■ Given exercise A
Copy the rows word for word, from their first line up to and including the line with "pyautogui.click(x=824, y=542)", and omit the pictures.

■ Passage to read
● ● ● ● ●

Countdown Begins: What’s New in V4 Smart Vaults?

Countdown Begins: What’s New in V4 Smart Vaults?

The future of decentralized finance is evolving fast, and TheStandard.io is at the forefront of that change. With the upcoming launch of Version 4 (V4) of our Smart Vaults, we are introducing groundbreaking features that will transform how you borrow, earn, and manage your assets in DeFi.

So, what exactly is new in V4? Let’s dive into the key innovations that make Smart Vaults more flexible, efficient, and powerful than ever before native on Arbitrum.

1. Trustless Yield on Collateral: Unlock Earning Potential

In V4, we are enabling users to earn trustless yields on their collateral. This feature leverages V3 concentrated liquidity pools on decentralized exchanges (DEXs). Unlike traditional borrowing platforms where your collateral sits idle, Smart Vaults in V4 put your assets to work. Whether your collateral consists of stablecoins or volatile crypto assets, it can now generate significant yields while you maintain control over your private keys. This not only maximizes the utility of your collateral but also provides an extra incentive to keep your vault open.

2. Dynamic NFTs: A New Era of Liquidity

Our V4 update introduces Dynamic NFTs, which represent your vault’s collateral and debt in a single, transferable token. These NFTs enable an entirely new level of flexibility in asset management. You can transfer or sell your locked collateral along with any associated debt in one seamless transaction. This feature makes managing your DeFi portfolio as easy as trading NFTs, unlocking new possibilities for liquidity and strategic portfolio adjustments.

3. 0% Interest Borrowing: Leverage at No Cost

At the heart of TheStandard protocol is the 0% interest borrowing model, and V4 maintains this game-changing feature. Users can borrow USDs, our USD-pegged stablecoin, without incurring any interest costs. In a world where borrowing often comes with significant interest expenses, TheStandard offers a cost-effective way to access liquidity or leverage your assets—perfect for traders, investors, and DeFi enthusiasts looking to maximize their capital efficiency.

● ● ● ● ●

■ Rows for locating described items

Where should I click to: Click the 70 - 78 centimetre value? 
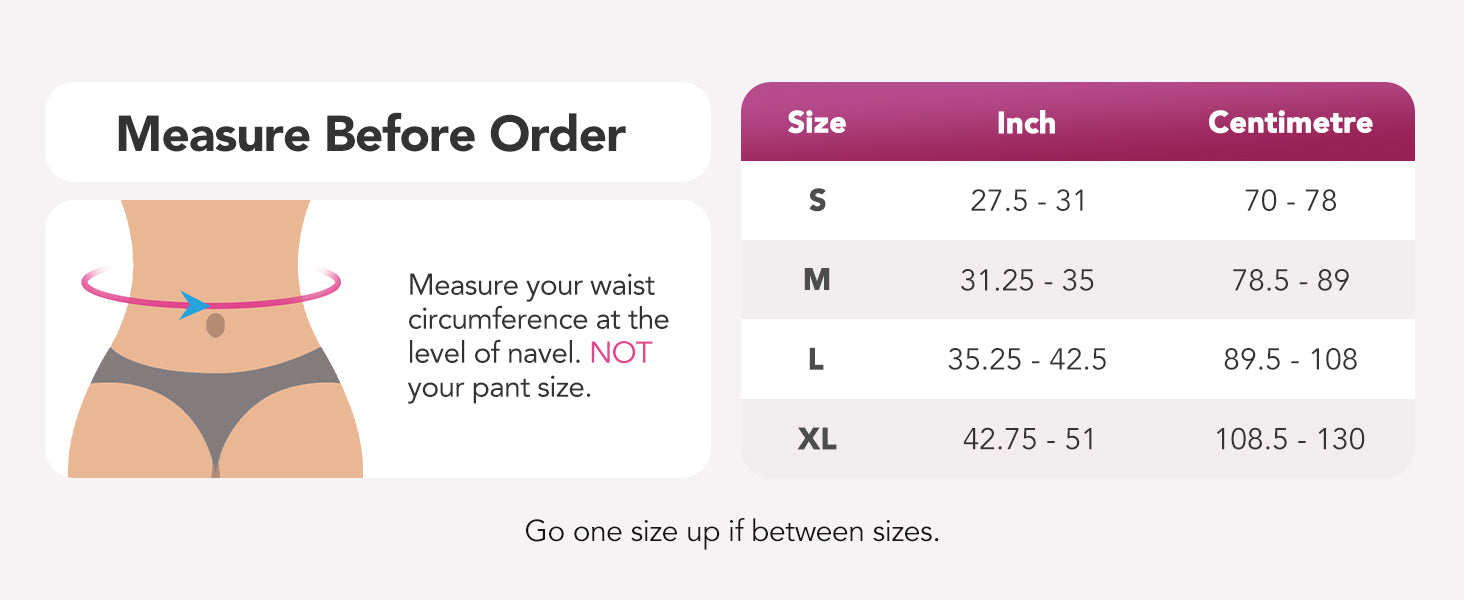tap(1290, 201)
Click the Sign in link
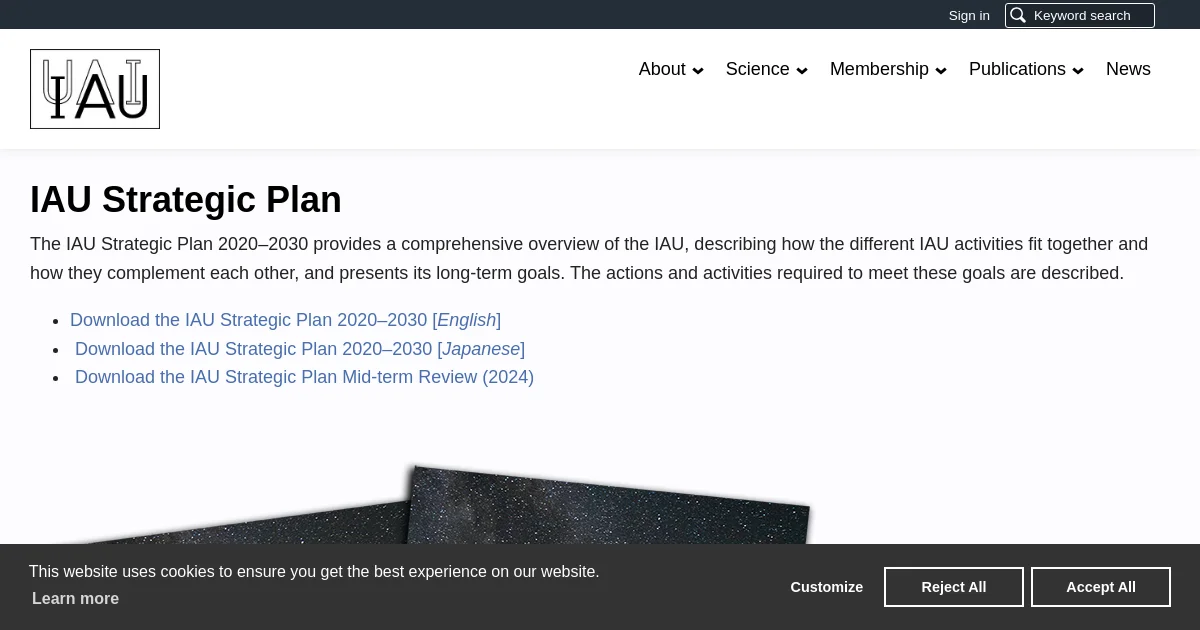 click(x=969, y=15)
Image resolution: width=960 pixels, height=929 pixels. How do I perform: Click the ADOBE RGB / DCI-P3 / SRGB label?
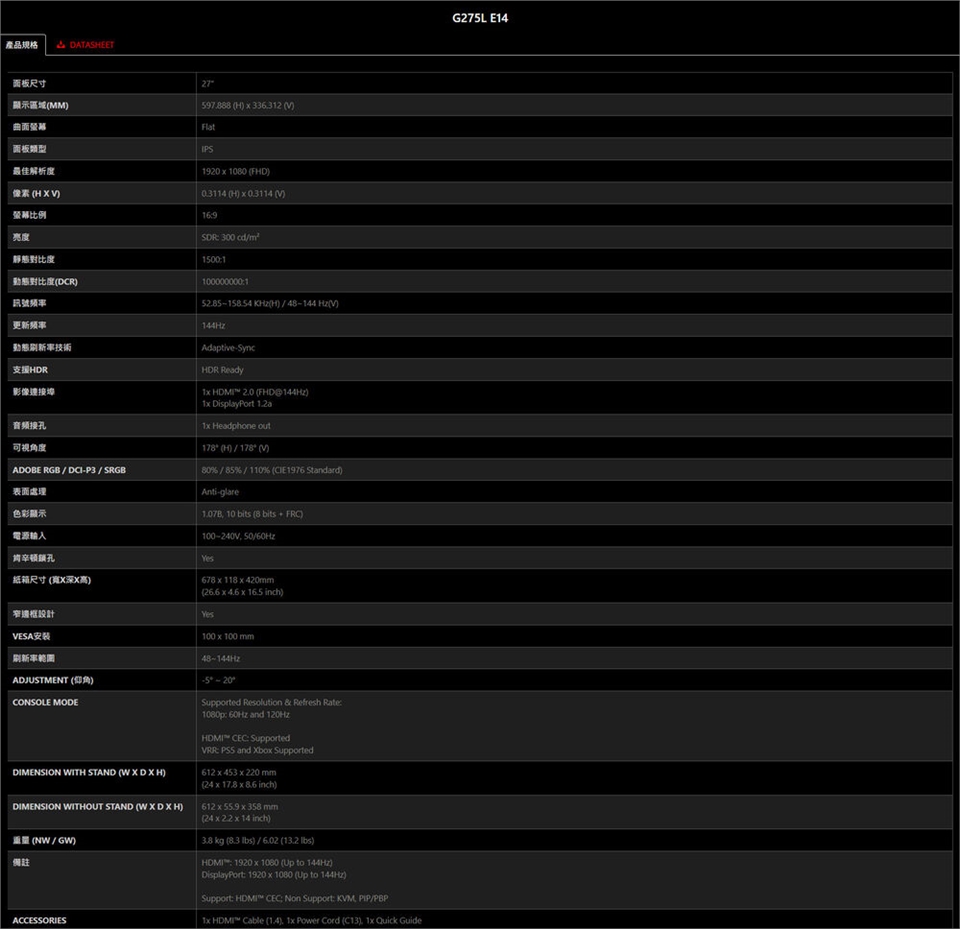(69, 470)
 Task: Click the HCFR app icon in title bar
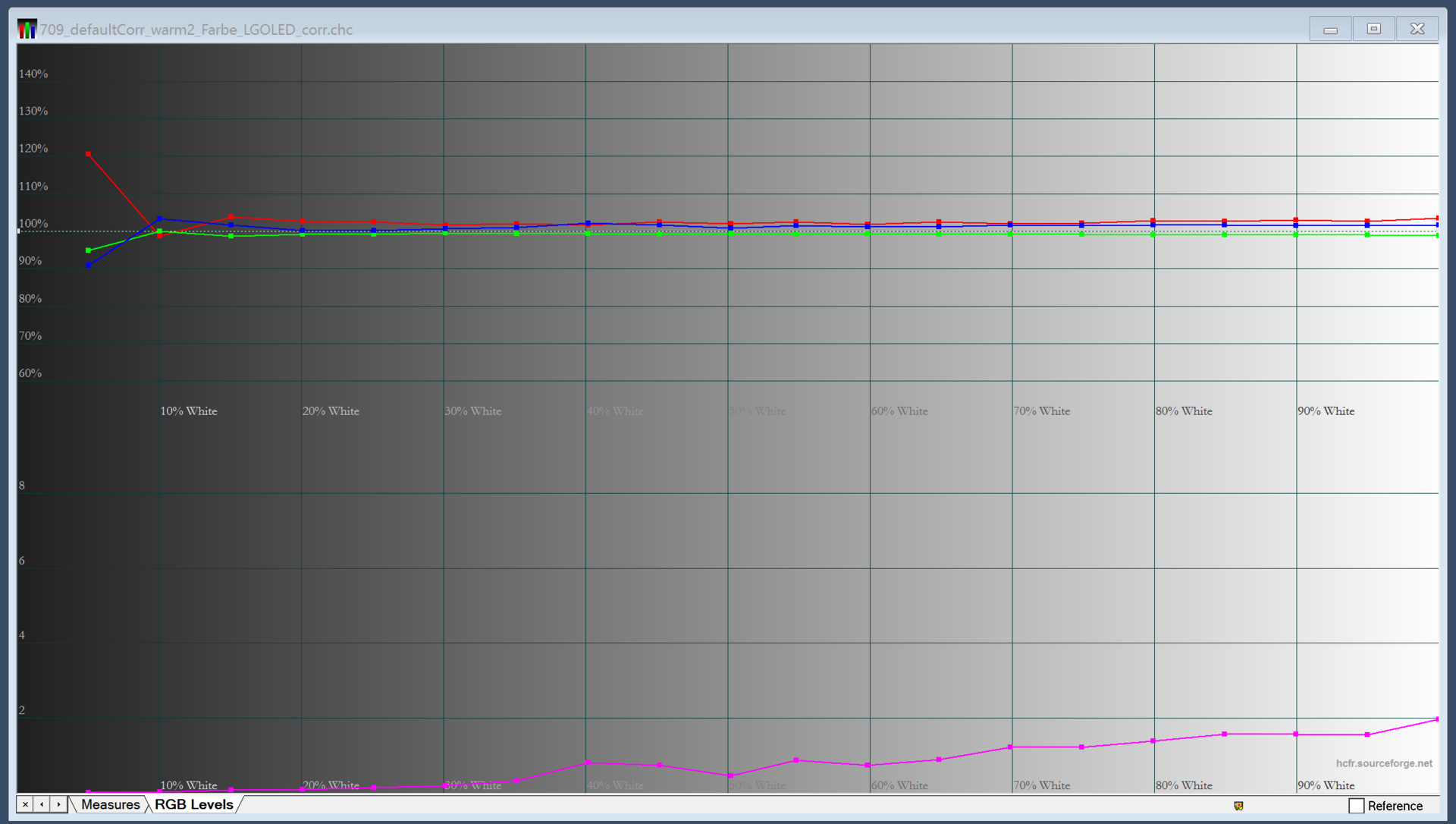[27, 30]
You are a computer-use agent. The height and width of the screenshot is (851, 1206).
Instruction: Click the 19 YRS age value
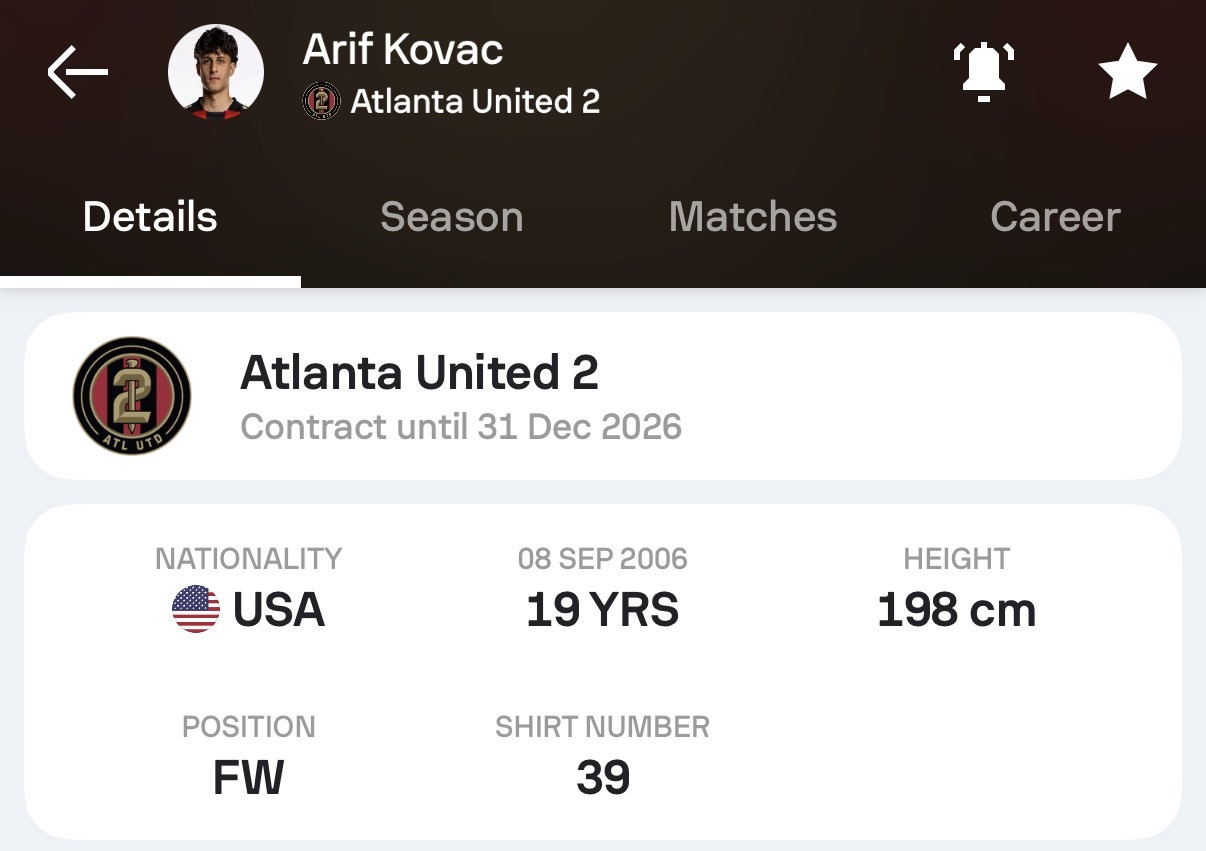point(603,610)
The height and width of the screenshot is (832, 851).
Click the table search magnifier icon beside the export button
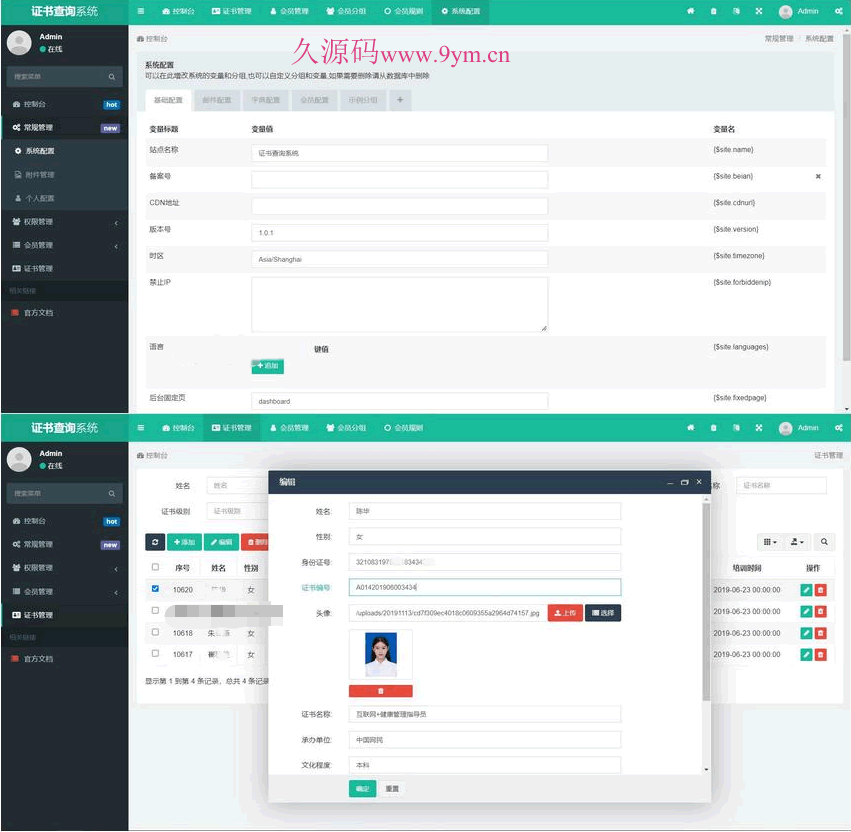pyautogui.click(x=824, y=542)
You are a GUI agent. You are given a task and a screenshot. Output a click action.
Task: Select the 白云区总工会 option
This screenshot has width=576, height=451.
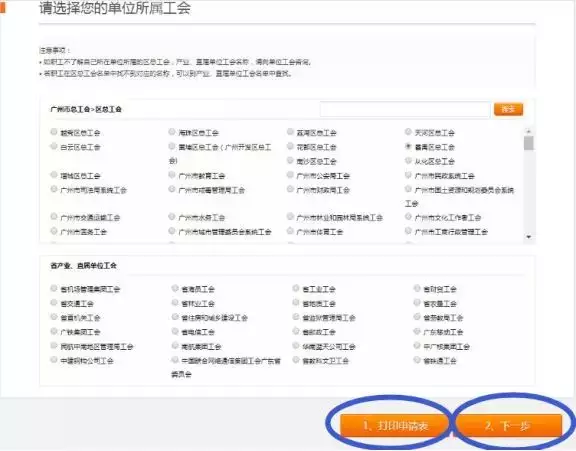54,146
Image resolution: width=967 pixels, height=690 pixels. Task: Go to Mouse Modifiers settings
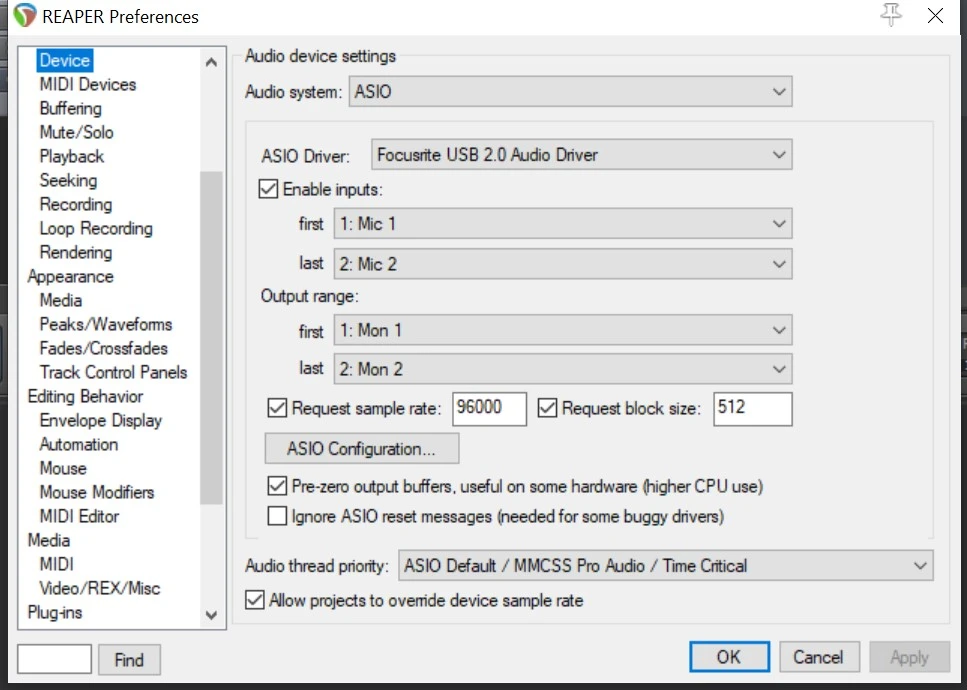97,493
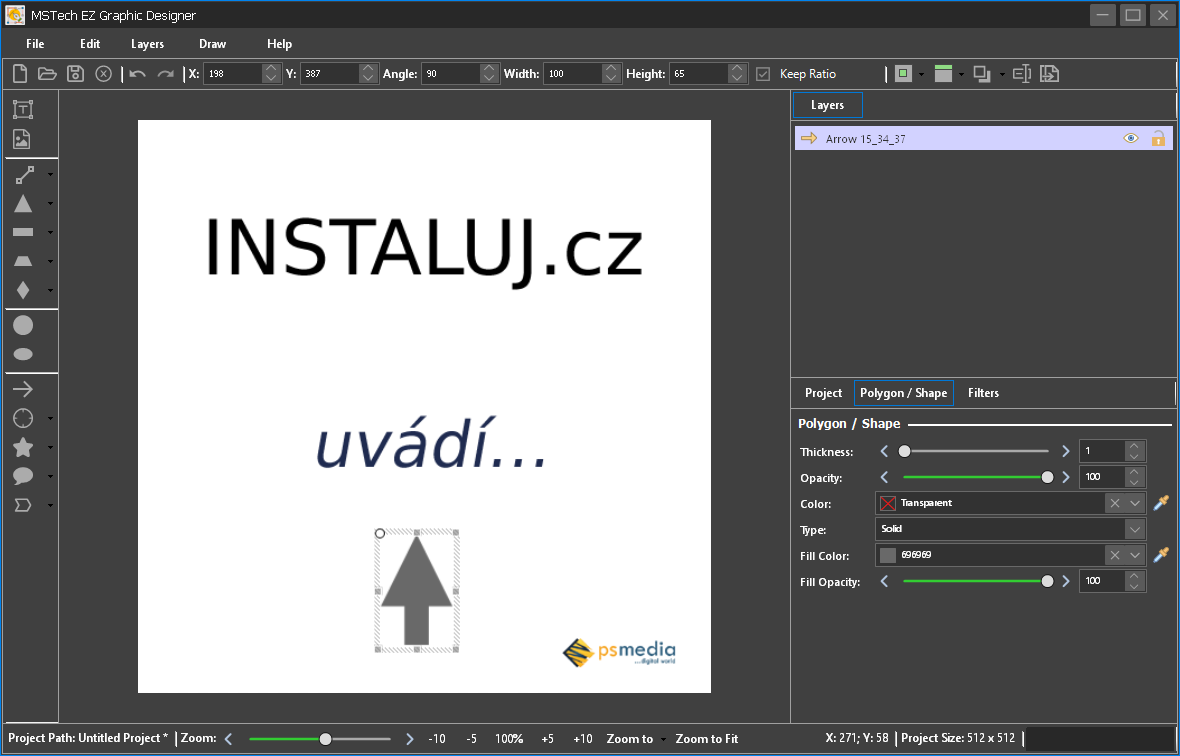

● ● ● ● ●

■ Given exercise B
Translate this sentence from the Smart Vaults announcement into Spanish: "Users can borrow USDs, our USD-pegged stablecoin, without incurring any interest costs."

■ Written response A
Where should I click to: Click the 70 - 78 centimetre value? 
tap(1290, 201)
Click the Sign in link
 click(x=969, y=15)
Image resolution: width=960 pixels, height=929 pixels. How do I perform: Click the ADOBE RGB / DCI-P3 / SRGB label?
(69, 470)
 Task: Click the HCFR app icon in title bar
[27, 30]
You are a computer-use agent. The height and width of the screenshot is (851, 1206).
Instruction: Click the 19 YRS age value
point(603,610)
The height and width of the screenshot is (832, 851).
Click the table search magnifier icon beside the export button
pyautogui.click(x=824, y=542)

■ Written response B
Los usuarios pueden pedir prestado USDs, nuestra stablecoin vinculada al dólar estadounidense, sin incurrir en ningún costo de intereses.